D. Election of Remedies and Principles of Oklahoma Discovery Code

¶27 Finally, the physician contends the hospital's contribution claim should be barred under the doctrine of election of remedies and as a sanction for violating the principles of the Oklahoma Discovery Code. We decline to address these arguments since they were not raised in the trial court. See Sims v. Bennett, 1953 OK 114, 255 P.2d 916.

V. CONCLUSION

¶28 The undisputed facts demonstrate that neither the doctrine of waiver nor the doctrine of estoppel bar the hospital's claim for contribution from the physician. Accordingly, we vacate the Court of Civil Appeal's opinion, reverse the trial court's entry of summary judgment on plaintiff's contribution [22 P.3d 702] claim and remand the matter for further proceedings consistent with this opinion.

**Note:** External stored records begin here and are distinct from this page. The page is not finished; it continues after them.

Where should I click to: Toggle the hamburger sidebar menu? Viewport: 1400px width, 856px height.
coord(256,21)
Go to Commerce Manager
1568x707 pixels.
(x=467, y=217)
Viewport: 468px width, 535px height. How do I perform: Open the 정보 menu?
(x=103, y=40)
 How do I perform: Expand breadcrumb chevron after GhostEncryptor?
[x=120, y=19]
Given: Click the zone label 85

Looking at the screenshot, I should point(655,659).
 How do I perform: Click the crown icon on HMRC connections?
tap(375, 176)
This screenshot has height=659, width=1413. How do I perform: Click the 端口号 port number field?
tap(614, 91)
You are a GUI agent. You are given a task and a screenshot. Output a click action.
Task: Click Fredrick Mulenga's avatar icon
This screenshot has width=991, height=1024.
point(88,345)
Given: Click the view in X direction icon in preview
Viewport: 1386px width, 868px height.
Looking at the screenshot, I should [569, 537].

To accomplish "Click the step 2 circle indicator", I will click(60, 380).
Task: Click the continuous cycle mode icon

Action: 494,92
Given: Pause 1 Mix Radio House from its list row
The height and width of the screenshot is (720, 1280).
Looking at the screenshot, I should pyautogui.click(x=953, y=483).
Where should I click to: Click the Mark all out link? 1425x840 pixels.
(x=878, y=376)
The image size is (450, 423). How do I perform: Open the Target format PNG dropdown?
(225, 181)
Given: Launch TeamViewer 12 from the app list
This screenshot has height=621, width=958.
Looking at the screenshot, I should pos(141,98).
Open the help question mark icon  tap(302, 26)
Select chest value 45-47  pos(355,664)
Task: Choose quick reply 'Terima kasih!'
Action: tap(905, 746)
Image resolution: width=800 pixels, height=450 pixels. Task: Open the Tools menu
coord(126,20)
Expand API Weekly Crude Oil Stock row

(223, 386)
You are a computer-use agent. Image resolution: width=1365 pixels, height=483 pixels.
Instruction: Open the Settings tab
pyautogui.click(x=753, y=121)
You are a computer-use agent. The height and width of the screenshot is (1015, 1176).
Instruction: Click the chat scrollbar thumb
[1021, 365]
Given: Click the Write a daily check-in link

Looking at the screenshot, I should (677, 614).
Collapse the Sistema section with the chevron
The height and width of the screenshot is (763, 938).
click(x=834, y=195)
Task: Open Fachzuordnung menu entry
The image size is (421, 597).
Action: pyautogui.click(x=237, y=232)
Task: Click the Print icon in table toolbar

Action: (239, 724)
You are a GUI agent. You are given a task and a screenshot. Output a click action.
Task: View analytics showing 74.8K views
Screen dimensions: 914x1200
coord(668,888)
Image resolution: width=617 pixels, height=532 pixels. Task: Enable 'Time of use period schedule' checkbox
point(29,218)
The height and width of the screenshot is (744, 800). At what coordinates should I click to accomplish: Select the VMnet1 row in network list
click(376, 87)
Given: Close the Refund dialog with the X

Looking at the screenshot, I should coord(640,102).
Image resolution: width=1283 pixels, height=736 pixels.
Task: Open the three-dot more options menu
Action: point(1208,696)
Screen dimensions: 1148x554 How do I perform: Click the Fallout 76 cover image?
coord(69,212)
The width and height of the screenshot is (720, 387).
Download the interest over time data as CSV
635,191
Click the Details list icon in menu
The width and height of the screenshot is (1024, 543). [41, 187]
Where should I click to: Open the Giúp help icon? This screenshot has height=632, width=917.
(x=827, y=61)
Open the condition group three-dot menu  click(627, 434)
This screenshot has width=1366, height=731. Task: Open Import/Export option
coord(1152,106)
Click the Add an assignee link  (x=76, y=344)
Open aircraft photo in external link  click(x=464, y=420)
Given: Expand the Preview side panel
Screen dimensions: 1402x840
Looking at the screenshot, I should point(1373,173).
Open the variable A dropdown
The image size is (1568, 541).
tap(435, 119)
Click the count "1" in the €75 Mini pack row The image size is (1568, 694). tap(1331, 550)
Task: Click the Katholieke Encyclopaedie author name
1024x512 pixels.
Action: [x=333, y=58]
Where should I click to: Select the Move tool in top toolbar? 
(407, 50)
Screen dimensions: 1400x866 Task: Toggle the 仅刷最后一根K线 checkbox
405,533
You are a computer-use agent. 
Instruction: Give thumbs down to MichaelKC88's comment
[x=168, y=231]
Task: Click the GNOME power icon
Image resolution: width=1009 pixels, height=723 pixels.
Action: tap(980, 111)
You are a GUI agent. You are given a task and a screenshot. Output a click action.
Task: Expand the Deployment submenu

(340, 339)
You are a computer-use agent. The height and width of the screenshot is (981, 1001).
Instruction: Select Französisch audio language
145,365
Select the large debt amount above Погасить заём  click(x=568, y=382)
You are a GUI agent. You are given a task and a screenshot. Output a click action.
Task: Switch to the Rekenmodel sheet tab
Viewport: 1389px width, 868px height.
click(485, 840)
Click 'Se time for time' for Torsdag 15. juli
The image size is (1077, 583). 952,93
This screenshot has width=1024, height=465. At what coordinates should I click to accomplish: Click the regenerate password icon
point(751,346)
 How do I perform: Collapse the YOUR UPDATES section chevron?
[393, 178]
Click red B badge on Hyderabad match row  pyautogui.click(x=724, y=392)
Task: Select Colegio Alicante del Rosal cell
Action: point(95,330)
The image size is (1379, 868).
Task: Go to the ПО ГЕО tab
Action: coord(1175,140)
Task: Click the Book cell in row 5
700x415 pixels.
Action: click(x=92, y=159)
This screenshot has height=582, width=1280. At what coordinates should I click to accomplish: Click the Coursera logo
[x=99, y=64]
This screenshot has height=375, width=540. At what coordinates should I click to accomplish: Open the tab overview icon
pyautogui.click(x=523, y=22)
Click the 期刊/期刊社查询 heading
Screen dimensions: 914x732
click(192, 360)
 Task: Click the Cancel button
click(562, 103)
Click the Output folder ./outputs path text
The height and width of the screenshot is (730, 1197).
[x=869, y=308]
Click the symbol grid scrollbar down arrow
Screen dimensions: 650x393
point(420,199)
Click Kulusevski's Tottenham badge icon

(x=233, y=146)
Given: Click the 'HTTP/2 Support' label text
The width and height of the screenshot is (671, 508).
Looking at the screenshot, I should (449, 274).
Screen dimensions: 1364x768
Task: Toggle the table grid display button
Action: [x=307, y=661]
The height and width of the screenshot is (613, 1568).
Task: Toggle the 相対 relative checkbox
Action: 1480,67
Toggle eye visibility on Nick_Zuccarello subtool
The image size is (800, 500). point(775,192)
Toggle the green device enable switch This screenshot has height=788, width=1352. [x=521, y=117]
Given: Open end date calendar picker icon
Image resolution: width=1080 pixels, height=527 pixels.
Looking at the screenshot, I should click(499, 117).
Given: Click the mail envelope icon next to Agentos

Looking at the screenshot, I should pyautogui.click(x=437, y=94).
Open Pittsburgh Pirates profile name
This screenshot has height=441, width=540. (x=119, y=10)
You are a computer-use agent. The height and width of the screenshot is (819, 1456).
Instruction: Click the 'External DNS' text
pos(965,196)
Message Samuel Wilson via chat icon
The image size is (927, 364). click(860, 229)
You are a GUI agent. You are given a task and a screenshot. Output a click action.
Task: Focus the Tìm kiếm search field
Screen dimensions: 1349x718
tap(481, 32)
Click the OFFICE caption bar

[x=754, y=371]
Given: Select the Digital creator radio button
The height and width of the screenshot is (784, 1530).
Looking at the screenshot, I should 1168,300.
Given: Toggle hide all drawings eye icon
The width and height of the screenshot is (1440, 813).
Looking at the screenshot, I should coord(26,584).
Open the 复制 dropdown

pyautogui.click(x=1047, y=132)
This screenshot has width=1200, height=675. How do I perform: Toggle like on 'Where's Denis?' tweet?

COURT OF CIVIL APPEALS' OPINION VACATED;
TRIAL COURT'S JUDGMENT REVERSED;
CAUSE REMANDED.

¶29 Hargrave, C.J., Hodges, Opala, Kauger, Summers, Boudreau, Winchester, JJ., concur; Watt, V.C.J., Lavender, J., concur in result.

FOOTNOTES

1The hospital's indemnification claim is not part of this appeal and we make no further reference to it in this opinion.

2The plaintiff and hospital executed their settlement agreement on October 22, 1997. The agreement provided, in pertinent part: "It is understood and agreed that this settlement is the compromise of disputed claims, and that the consideration offered in compromise and release is not to be construed as an admission of liability on the part of either party or parties hereby released, and the BHO and Integris Health specifically deny liability therefore and intend merely to avoid litigation and buy their peace."

3On March 19, 1999, in its answers to the physician's subsequent request for admissions and interrogatories, the hospital admitted it was negligent in that its nursing staff should have advised the physician sooner about plaintiff's deteriorating respiratory condition and about the change in plaintiff's condition regarding lack of movement in his feet and legs.

4As a preliminary matter the physician argues the Court of Civil Appeals, by its silence, impliedly affirmed the trial court's ruling that the hospital waived its right to seek contribution. It is true the trial court ruled that the hospital's contribution claim was barred not only by the doctrine of estoppel but also by the doctrine of waiver. It is also true that the Court of Civil Appeals did not address the waiver doctrine in its opinion. Nevertheless, we do not agree with the physician's assertion that the Court of Civil Appeals, by its silence, impliedly affirmed the trial court's ruling on waiver. The Court of Civil Appeals remanded the contribution claim to the trial court for further proceedings. The remand implicitly reversed the trial court's ruling that the physician was entitled to summary judgment on the affirmative defense of waiver.